Erzählt wird im Wechsel in der Vergangenheitsform aus der dritten Person und in der Gegenwartsform mit direkter Anrede an die Hauptfigur Nino und kurzen Passagen in der Ich-Form, was durch die Splitterabbildung und einen Schriftwechsel gekennzeichnet ist. Die Einschübe aus der Gegenwart sind zu Beginn des Buches sehr mysteriös und stellenweise verwirrend, da die rückblickenden Kapitel erst ablaufen müssen, um zur Gegenwart zu führen und schlussendlich zu erklären, wie es zum aktuellen Stand gekommen ist. "... meine Geliebte ist Wasser. Sie ist ein geschmolzener Schneestern auf meiner Zunge, ein Salztropfen in meinem Auge, ein Strom durch mein Herz. Sie ist Wasser, das mich umgibt und trennt vom Rest der Welt. Sie ist Wasser, das geweint wurde, und Wasser, das Feuer gelöscht hat, und Wasser, in dem zehn Milliarden Menschen ertrunken sind, und Wasser, in dem die Kommenden heranreifen, bevor sie geboren werden. Aber niemand sieht sie, und ich muss verhindern, dass sie aufhört zu fließen und verdampft, denn dann sterbe ich wieder und diesmal vielleicht für immer." (Seite 44/45). Dadurch wird eine gewisse Spannung aufgebaut, da man unbedingt erfahren möchte, was hinter dem Ganzen steckt und welche Auflösung es gibt. Wendepunkte bilden die Momente, als Nino und Noir zusammenfinden und später, als die Handlung in der Gegenwart ankommt.


Figuren
Die Hauptfigur ist Nino, der schon lange weiß, wann er sterben wird. Inzwischen kann es sich nur noch um Wochen oder Tage handeln, denn das magische Alter 24 ist erreicht. Die Angst zu sterben lähmt ihn, genauso wie er zuvor nicht still stehen konnte, um seine Grenzen auszutesten. Sein Studium hat er abgebrochen, seinen Job im Kunstbedarfsladen der mürrischen und profitorientierten Pegelowa macht er mehr schlecht als recht, und Freundschaften gehen nicht über Weggehbekanntschaften hinaus, Liebschaften sind selten und oberflächlich. Bis er die geheimnisvolle Noir trifft, die in ihm etwas auslöst, ein absolutes Zugehörigkeitsgefühl und den Wunsch nach Leben. Die einzig wichtige Person in Ninos Leben war bislang seine Schwester Katjuscha, bei der er aufgewachsen ist. Die etwas ältere Katjuscha musste schon in jungen Jahren die Verantwortung für ihren kleinen Bruder übernehmen und verzweifelt fast an seiner destruktiven Einstellung zum Leben. Sie selbst versucht gerade, ihre Beziehung zu ihrer großen Liebe Simone wieder zu kitten, merkt aber, wie Nino immer weiter abrutscht.

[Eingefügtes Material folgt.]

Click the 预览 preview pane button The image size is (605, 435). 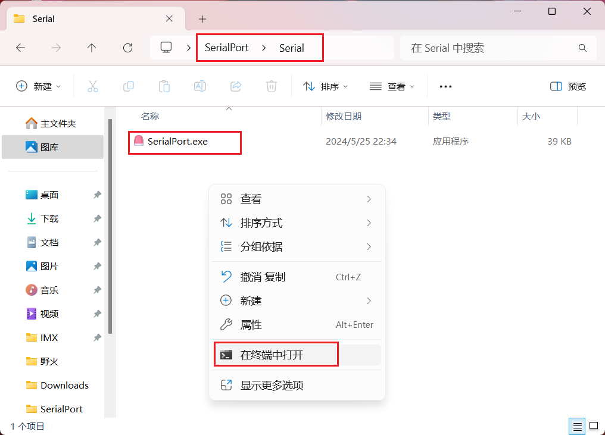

Den Gegenpart zu Nino und Noir bildet der undurchsichtige, oftmals diabolisch wirkende Monsieur Samedi, bei dem Noir lebt, und der ein zweifelhaftes Interesse an Nino und seinen übersinnlichen Fähigkeiten hat, die sich in spiritistischen Sitzungen offenbaren, die der neueste Kick in der Underground-Szene sind. Auch Ninos Bekannte, der selbstbewusste Philip und die leicht naive Julia, schätzen sein Talent, das sie gern in Kombination mit der grenzerweiternden Droge STYX nutzen. Alle Figuren sind lange Zeit nicht einzuschätzen, wobei der Schwerpunkt klar auf Nino, Noir und Monsieur Samedi liegt, doch erst gegen Ende offenbaren sich die Zusammenhänge.


Aufmachung des Buches
Die Klappenbroschur, eine edle Form des Taschenbuchs mit Einklappern, ist auf Titel und Rücken hell gehalten, während die Rückseite das dunkle Negativ bildet. Zentral ist eine Zersplitterung zu sehen, die durch eine lackierte Prägung betont wird. Das Motiv wird auf dem Rücken und im Innern des Buches wiederholt, wo es den Szenen vorangestellt ist, die im "Jetzt" spielen. Die Gestaltung ist passend zur Zielgruppe deutlich erwachsener als die vorherigen Werke der Autorin, einzig der verspielte Titelschriftzug Noir spielt auf die fantastische Note an. Insgesamt macht die Optik neugierig, da sie nicht zu viel verrät, und passt wunderbar zum Inhalt.


Fazit
Wer die fantastischen Geschichten von Jenny-Mai Nuyen bislang liebte, wird mit dieser vielleicht seine Schwierigkeiten haben. Denn Noir verlässt ausgetretene Pfade und betritt eine neue, erwachsene Welt, die sich nicht scheut, existentialistischen und philosophischen Grundfragen auf den Grund zu gehen, umgeben von einem Hauch Magie und Esoterik. Vor allem Nuyens Ausnahmetalent, mit Worten wahre Kunstwerke zu formen, macht dieses Buch zu einem Erlebnis.